August 30, 1924 – December 15, 1972
Trumpeter/composer Kenny Dorham was very much on the jazz scene from the mid-1940s through most of the 1960s. He worked and recorded with all the major figures in the modern jazz movement, which includes the legendary Billy Eckstine big band, Dizzy Gillespie, Art Blakey, Bud Powell, Charlie Parker, Thelonious Monk and Max Roach as well as Kenny Clarke, Sonny Stitt, Fats Navarro, J.J. Johnson and many other giants of that period.
Dorham, known as K.D., continued in the '50s and '60s to play and record with the who's who of the hard bop era as well, developing important associations with Hank Mobley, Jackie McLean, Joe Henderson and so many more. Always kept in the highest regard by the musicians he worked with, Kenny never got the public attention that he deserved. Jackie McLean says it very well: "Kenny during his whole lifetime never got the accolades and never got the roses that he should have received for all that he gave us."

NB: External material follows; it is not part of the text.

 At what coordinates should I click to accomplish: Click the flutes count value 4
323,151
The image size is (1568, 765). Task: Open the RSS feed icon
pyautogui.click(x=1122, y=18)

A personal note from Don Sickler: K.D. wasn't just a great individual trumpet stylist who developed his own sound and linear harmonic language (listen to Kenny's "turnbacks"—how he gets to the end of the harmonic progression—and you'll certainly know what I'm talking about). He was also a great composer and arranger who created new rhythm section textures, often giving each rhythm section player his own distinctive part. I can see that one of my long term goals is going to be fulfilled with jazzleadsheets.com: it's given me the opportunity to help you study Kenny Dorham's music in depth.